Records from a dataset
-----
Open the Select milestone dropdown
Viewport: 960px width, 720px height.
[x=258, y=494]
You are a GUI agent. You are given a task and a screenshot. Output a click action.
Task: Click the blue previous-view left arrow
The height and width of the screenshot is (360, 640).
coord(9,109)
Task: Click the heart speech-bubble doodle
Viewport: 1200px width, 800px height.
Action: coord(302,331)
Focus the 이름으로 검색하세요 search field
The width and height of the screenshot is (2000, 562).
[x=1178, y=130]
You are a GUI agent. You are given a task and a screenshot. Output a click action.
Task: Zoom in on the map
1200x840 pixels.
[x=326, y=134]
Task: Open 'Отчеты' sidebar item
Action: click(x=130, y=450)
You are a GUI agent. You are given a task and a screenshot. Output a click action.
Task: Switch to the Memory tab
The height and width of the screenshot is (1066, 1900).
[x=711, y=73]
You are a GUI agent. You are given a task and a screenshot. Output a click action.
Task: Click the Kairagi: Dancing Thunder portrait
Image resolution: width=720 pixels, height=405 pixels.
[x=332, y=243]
-----
▶ _What to work on_
Nothing but an exact transcription of the records is expected.

▶ _Expected answer_
Open the Select milestone dropdown
Viewport: 960px width, 720px height.
[x=258, y=494]
You are a GUI agent. You are given a task and a screenshot. Output a click action.
Task: Click the blue previous-view left arrow
The height and width of the screenshot is (360, 640).
coord(9,109)
Task: Click the heart speech-bubble doodle
Viewport: 1200px width, 800px height.
Action: coord(302,331)
Focus the 이름으로 검색하세요 search field
The width and height of the screenshot is (2000, 562).
[x=1178, y=130]
You are a GUI agent. You are given a task and a screenshot. Output a click action.
Task: Zoom in on the map
1200x840 pixels.
[x=326, y=134]
Task: Open 'Отчеты' sidebar item
Action: click(x=130, y=450)
You are a GUI agent. You are given a task and a screenshot. Output a click action.
Task: Switch to the Memory tab
The height and width of the screenshot is (1066, 1900).
[x=711, y=73]
You are a GUI agent. You are given a task and a screenshot. Output a click action.
Task: Click the Kairagi: Dancing Thunder portrait
Image resolution: width=720 pixels, height=405 pixels.
[x=332, y=243]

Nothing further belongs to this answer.